PW: The bottom line is we’re all on a continuum between living our dreams and dying by suicide. You’re on that road somewhere. Every day if you make self destructive choices you’re moving closer to the suicide end, or if you make choices to live your dream, your souls purpose, you’re moving more toward living your dream. Unfortunately our medical training pushes us right down to suicide because it steals our dreams, our hopes and dreams. When people say, “It’s always been this way,” and, “Buck up,” and, “Suck it up,” it’s like, “Well, you know what? Tradition is just a bad idea held by a lot of people for a really long time and it needs to change.”

LM: That’s a great point. Before we leave the community and wrap this up, we usually have our guests give our community a tip of the day. It can be on the topic we’re talking about, or it can be anything that’s now in your heart, your mind, your soul, that you want to share with the community. Could you give our community a tip of the day?

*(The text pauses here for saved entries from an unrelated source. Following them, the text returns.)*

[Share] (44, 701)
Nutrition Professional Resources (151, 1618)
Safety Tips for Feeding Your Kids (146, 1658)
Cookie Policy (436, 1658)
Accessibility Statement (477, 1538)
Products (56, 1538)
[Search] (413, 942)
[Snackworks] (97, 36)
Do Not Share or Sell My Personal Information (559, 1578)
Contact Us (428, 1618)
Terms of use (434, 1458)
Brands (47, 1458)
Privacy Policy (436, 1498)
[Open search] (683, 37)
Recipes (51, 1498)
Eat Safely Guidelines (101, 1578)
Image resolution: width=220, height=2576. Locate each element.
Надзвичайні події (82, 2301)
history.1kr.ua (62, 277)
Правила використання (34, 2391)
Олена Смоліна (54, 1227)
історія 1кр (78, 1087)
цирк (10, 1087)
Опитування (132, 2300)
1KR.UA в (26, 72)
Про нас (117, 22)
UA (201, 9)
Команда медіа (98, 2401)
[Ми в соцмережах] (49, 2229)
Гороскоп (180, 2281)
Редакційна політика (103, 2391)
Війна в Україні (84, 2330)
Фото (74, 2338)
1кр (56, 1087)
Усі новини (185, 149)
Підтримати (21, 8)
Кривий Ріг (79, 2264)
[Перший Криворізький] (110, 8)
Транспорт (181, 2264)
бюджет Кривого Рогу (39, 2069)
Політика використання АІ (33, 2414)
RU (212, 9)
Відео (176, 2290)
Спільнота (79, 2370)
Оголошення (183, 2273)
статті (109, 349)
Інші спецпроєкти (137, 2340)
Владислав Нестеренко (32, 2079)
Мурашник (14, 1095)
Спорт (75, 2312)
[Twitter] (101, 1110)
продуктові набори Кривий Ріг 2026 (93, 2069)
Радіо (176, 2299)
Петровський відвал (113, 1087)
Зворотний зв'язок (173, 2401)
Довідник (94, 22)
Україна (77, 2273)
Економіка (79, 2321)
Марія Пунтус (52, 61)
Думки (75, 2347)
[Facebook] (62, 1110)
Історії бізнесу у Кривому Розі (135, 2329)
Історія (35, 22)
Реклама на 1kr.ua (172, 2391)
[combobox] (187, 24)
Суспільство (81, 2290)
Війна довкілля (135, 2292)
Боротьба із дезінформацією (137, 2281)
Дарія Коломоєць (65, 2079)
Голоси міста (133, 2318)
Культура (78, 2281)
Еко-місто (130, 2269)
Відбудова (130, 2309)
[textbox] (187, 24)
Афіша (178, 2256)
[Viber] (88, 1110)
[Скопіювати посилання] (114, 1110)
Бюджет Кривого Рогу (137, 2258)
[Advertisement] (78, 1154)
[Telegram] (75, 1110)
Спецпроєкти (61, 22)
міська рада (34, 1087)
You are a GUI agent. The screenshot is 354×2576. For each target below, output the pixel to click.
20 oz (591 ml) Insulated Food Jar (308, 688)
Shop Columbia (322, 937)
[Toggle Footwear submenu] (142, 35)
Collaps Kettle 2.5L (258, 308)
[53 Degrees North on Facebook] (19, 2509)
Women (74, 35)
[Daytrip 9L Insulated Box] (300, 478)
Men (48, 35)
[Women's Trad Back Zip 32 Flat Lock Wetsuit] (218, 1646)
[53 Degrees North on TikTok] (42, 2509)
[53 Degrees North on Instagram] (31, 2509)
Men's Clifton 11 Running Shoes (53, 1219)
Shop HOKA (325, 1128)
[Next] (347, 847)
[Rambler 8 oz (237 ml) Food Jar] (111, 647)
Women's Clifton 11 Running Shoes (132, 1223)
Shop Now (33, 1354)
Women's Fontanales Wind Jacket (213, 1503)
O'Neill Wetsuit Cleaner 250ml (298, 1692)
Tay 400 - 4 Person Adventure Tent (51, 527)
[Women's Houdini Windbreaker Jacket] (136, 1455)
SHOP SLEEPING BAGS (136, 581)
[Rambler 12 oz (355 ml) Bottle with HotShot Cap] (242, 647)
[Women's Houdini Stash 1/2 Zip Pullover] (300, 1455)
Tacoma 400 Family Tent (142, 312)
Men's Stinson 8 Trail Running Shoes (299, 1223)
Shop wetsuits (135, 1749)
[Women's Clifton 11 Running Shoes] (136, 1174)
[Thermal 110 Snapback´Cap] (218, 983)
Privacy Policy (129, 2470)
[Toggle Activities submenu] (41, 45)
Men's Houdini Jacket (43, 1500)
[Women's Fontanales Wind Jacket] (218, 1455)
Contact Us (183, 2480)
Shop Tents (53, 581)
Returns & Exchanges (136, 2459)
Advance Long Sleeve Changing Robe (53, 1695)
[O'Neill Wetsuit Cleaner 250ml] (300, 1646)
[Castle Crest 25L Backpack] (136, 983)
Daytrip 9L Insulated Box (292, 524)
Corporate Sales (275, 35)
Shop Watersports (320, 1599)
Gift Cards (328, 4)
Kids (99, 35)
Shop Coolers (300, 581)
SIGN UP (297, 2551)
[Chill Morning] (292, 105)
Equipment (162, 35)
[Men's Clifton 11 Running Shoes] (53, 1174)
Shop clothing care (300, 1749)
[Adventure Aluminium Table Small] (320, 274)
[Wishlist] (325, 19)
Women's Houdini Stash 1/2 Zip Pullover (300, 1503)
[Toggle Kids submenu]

PW: Yeah, the tip of the day, which is what I always write in my books when I was signing them, is “May you always live your dreams fearlessly,” because that’s what it takes, is a fearless attitude to be who you really are in the world, to be who you were born to be in this world and don’t let anyone tell you that you can’t. Living your dreams is the key to energy, to success. Let me tell you a little story about a doctor who opened her own clinic. After my retreat she went home, she has her amazing little clinic in Ft. Worth, near DFW Dallas, Texas area. She was so excited doing house calls, really spending time with people, that she called me one day and she was really concerned that she needed to go to a psychiatrist because she felt manic. She felt so excited about her life that she thought something was wrong. I had to tell her, “That’s normally how you’re supposed to feel. Remember when you were 3 years old and you jump out of bed every day and just run through the house and be so excited for breakfast and so excited about the next thing that’s going to happen. Adults are supposed to feel that way too! But we have given it up because we got indoctrinated and socialized and all sort of systems about how you’re supposed to dress and act and feel as an adult. That’s not the case. If you live your souls purpose, if you are a doctor in a clinic that you love and you love your patients, you literally will jump out of bed at 3 in the morning, can’t wait to get there. Everyone should be able to feel that joy for today and for the rest of their lives. Nobody can give you the instruction sheet on how to do that, it’s all about going back inside yourself and getting to know your soul and your heart, and really figuring out why you were born and why you’re here, and then fearlessly living in alignment with your soul. That’s my tip of the day.